Is it way too nerdy to feel nostalgia for a laptop charger? Not for me.
Microsoft latest Surface 13-inch Surface Laptop and 12-inch Surface Pro have finally done away with the iconic Surface Connect connector in favor of USB-C. If you’ve never used a Surface, that means little; if you have, it’s a big part of what made a Surface a Surface.
The Surface Connect debuted about a decade ago, with the Surface Pro 3 — which, in keeping with Microsoft’s rule of threes, was the first Microsoft Surface tablet that really nailed what a Windows tablet could do. I wrote then that the new charger broke compatibility with previous chargers, and that’s true. But it did two things: offered a convenient, safe way to charge your Microsoft laptop or tablet, and kicked off an 11-year run where one Surface charger ruled them all.
There’s a lot made about Apple’s MagSafe charger, and rightly so. MagSafe debuted with the MacBook Pro, and its magnetic connector meant that if you kicked the power cable by mistake, you wouldn’t yank the laptop off its desk. Surface Connect offered the same advantage, though a few years later.
Mark Hachman / Foundry
Even better, it meant that consumers didn’t have to worry about losing a Surface charger. For years, charger compatibility was one of the best attributes of the IBM/Lenovo ThinkPad ecosystem: if you had one charger, chances are you’d be able to use it again and again on successive purchases. Over time, loyal customers amassed multiple chargers, one for home and on the road.
I only ever had one Surface charger wear out, and only the Surface Book 2’s infamous power problem made me question Microsoft’s decision. In recent years Microsoft moved to lower-power 45W and 65W chargers, which meant that older, more powerful chargers tended to work just fine as backups.
The one feature that Microsoft never really updated was the hidden USB-A port inside the Surface’s power brick, which served as a simplistic way to power early smartphones but later became outdated. Microsoft could have updated it with a more sophisticated USB-C connection, but probably wanted to sell more Surface Docks instead.
Ironically, the 2023 Surface Thunderbolt Dock was the first time Microsoft ditched the Surface Connect port. The world was moving to Thunderbolt, and regulatory bodies like the European Union were demanding a move away from proprietary standards and to universal ones like USB-C. Thunderbolt, which uses the USB-C connector, became the chosen standard instead.
In the intervening years, you could charge a Surface either with its own charger or over USB-C or Thunderbolt, which meant that it offered flexibility many other laptops couldn’t.
Mark Hachman / Foundry
But there’s another thing that brings it a touch of ennui: like Thunderbolt — and before Thunderbolt became popular — Surface Connect was specifically designed to move both power and data. We live in a world where Microsoft never introduced an Xbox gaming PC, and where it never launched a Surface laptop with an external Xbox-branded eGPU that could have turned the business day’s business PC into that evening’s gaming PC. If only.

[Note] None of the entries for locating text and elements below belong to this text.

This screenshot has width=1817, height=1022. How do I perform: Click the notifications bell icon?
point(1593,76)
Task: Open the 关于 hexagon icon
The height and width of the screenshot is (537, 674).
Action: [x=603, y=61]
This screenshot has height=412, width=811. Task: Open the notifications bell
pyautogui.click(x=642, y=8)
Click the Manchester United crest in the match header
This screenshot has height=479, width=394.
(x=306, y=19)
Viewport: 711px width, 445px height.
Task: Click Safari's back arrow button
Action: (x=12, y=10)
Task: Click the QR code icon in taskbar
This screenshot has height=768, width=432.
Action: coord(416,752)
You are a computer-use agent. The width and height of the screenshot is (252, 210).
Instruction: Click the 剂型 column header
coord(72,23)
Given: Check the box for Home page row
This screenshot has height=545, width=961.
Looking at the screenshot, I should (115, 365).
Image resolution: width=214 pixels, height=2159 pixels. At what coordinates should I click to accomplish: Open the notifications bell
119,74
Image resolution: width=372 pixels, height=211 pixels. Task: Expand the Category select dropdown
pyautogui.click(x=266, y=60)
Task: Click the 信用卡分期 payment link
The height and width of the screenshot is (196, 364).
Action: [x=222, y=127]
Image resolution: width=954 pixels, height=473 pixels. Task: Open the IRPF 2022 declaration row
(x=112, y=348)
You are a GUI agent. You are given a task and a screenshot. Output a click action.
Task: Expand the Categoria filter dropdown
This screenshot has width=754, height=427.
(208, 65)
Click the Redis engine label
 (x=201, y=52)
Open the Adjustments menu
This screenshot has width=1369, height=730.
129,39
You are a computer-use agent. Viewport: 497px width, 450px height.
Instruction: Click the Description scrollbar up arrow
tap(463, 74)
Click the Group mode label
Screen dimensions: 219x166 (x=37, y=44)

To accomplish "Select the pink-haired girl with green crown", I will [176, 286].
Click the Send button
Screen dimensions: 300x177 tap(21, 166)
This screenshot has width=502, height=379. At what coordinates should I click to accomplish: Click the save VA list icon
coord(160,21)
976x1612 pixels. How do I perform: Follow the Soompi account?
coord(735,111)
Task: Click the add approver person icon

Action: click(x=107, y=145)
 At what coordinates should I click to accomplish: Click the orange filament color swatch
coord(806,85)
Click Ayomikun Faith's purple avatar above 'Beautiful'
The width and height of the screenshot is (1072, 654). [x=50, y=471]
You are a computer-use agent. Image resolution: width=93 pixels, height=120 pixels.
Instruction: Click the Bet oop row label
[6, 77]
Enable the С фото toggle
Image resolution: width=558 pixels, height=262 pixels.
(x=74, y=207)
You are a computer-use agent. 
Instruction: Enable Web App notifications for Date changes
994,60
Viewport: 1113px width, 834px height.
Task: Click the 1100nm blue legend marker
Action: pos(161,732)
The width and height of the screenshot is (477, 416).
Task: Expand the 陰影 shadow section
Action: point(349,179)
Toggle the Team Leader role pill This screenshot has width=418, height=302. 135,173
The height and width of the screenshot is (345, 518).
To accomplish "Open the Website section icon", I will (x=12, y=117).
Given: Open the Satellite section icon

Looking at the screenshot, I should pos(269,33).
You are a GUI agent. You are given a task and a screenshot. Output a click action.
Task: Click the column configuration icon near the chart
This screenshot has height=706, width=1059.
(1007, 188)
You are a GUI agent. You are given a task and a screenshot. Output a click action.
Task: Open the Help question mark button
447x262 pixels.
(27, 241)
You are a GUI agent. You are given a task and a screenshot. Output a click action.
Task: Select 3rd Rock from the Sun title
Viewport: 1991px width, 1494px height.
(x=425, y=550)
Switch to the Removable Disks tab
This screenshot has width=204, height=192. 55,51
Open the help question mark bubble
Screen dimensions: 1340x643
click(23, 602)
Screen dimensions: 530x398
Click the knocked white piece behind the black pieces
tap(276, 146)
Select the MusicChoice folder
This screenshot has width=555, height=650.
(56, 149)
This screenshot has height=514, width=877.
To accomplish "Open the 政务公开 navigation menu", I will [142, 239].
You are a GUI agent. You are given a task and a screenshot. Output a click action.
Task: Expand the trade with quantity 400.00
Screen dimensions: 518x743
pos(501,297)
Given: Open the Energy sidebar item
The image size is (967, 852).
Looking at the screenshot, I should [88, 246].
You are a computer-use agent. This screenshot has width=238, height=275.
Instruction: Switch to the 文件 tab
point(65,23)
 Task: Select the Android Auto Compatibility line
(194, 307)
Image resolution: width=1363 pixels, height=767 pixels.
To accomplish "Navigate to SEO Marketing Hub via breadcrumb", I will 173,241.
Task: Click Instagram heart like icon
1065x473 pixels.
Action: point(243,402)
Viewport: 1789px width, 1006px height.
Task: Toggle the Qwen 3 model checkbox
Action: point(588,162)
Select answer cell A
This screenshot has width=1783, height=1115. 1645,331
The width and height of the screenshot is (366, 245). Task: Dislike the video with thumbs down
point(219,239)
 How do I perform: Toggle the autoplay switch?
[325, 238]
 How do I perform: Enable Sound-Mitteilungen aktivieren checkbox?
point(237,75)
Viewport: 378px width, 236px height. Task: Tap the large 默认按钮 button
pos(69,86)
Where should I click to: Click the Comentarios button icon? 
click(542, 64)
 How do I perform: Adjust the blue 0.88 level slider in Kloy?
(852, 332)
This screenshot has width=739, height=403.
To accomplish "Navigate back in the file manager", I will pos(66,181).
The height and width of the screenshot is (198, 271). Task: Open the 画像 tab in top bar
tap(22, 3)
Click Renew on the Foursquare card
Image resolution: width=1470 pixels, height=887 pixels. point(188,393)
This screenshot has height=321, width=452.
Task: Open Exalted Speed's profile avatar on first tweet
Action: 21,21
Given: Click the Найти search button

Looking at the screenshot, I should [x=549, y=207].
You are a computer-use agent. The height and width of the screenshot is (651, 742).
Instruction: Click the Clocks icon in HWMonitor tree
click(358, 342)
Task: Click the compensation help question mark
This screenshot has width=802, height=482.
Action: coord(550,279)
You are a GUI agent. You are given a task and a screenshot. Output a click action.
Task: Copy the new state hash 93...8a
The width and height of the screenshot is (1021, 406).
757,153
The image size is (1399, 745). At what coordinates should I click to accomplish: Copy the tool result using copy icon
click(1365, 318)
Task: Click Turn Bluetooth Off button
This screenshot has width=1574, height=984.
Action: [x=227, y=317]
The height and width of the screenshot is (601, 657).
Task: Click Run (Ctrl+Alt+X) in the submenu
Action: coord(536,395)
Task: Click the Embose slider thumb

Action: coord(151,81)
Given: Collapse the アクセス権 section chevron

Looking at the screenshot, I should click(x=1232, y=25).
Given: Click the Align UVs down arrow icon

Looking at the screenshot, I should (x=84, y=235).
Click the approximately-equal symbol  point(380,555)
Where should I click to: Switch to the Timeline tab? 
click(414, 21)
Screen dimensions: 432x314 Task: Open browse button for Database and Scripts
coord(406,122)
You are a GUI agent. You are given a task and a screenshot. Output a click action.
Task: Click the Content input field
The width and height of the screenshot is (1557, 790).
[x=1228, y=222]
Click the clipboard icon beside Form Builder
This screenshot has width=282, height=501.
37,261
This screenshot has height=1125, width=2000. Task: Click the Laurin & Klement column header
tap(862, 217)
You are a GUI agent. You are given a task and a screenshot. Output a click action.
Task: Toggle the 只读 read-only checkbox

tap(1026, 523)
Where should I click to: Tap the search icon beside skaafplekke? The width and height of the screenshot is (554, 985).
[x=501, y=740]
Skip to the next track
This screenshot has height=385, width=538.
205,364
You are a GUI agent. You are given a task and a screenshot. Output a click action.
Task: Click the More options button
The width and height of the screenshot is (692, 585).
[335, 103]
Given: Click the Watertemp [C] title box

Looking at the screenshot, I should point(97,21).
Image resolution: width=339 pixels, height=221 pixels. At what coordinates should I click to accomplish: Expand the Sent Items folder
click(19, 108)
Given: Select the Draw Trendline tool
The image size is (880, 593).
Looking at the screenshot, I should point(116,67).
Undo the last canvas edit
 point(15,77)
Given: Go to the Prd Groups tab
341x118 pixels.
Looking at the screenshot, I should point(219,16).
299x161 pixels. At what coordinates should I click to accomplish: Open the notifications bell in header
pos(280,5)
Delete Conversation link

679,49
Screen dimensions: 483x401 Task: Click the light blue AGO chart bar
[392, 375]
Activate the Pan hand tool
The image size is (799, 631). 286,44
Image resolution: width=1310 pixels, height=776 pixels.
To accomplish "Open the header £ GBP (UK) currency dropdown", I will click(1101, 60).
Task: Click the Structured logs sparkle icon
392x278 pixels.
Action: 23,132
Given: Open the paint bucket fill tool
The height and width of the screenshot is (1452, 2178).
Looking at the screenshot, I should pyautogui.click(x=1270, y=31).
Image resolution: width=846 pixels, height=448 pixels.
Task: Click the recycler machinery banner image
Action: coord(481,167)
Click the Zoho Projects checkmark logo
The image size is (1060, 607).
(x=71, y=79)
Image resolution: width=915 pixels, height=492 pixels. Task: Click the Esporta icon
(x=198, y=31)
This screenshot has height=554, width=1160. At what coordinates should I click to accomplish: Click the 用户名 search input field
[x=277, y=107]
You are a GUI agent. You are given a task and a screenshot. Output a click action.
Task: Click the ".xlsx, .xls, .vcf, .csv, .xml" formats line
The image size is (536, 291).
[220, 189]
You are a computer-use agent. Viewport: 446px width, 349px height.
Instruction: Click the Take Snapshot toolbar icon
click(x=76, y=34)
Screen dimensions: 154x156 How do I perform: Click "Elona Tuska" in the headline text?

Microsoft never even bothered to let a third-party company accomplish what it was itself unwilling to do.
Now, the only reason I’ll keep old Surface chargers around will be to power the old Surface devices that still hang around my office. Over time, however, more and more USB-C chargers will replace them, especially as gaming-optimized USB-C chargers emerge.
I don’t know if the Surface Connect charger deserves to be buried in the graveyard of dead Microsoft hardware, but I’ll miss it anyway. Farewell, old friend.